Here are my 2 cents:

  • (jquery.validate and jquery.validate.unobtrusive) vs (MicrosoftMVCValidation)

Pick the first as it is unobtrusive meaning that HTML5 data-* attributes are generated on the input fields and validators are unobtrusively attached into separate javascript files. With Microsoft validation your final markup is no longer markup but it is markup mixed with javascript. Not only that this increases the size of your HTML pages but it makes them uglier and impossible to benefit from the browser caching capabilities of external static resources.

Depending on the project I decide whether I would use directly jQuery.validate plugin or benefit from the autogenerated HTML5 data-* attributes and let the jquery.validate.unobtrusive script do the automatic client script validation based on some DataAnnotations rules on my view models. Well, actually I don't use DataAnnotations but FluentValidation.NET but it doesn't matter to the client side as they both emit ModelMetaData. I must agree that with ASP.NET MVC 3 Microsoft made a step forward with those jquery.validate.unobtrusive scripts. But basically it will really depend on the project I am working on and the amount of control I need.

  • (jquery.unobtrusive-ajax) vs (MicrosoftAjax & MicrosoftMVCAjax)

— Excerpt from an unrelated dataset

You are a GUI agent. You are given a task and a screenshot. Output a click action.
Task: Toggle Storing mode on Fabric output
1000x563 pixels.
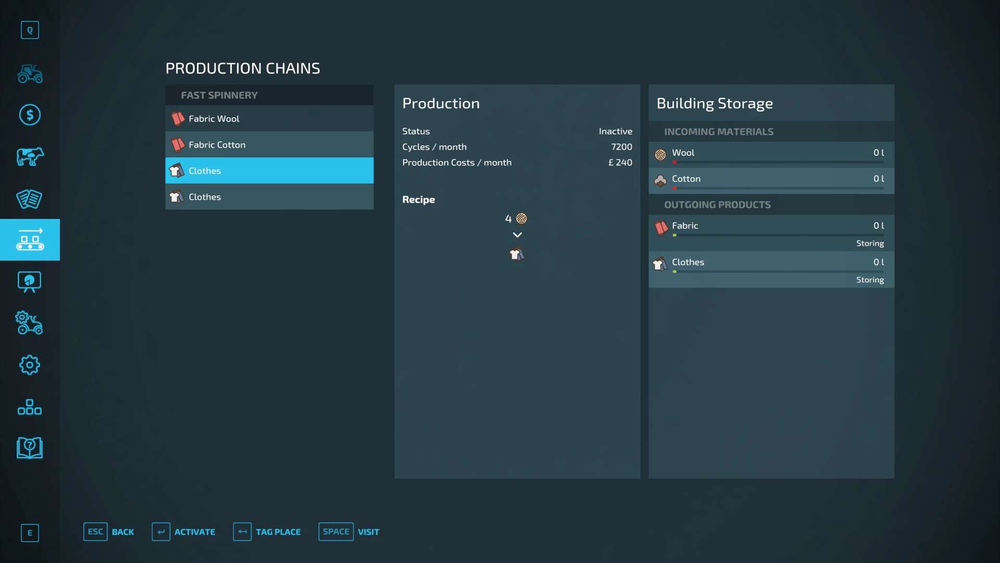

None of the above :-) I would recommend you using pure jQuery but if you had to pick between the jquery.unobtrusive-ajax and MicrosoftAjax pick the first for the exact same reasons as the previous one. Now I should probably explain why I don't like either. I have already pointed out the complete crapiness of all Microsoft* scripts so let's not repeat it again. Even Microsoft themselves realized their mistake and starting from ASP.NET MVC 3 jQuery becomes the default library and their scripts are only included for compatibility with older applications that you might be converting, but I guess in future versions they will disappear completely. The question is why pure jQuery compared to jQuery.unobtrusive-ajax? Well, with the first I have far more control over the events of the AJAX requests. With jquery.unobtrusive-ajax for example when JSON objects are returned in the OnSuccess callback they are not automatically parsed into javascript objects you will have to do the parsing manually and that is just driving me nuts.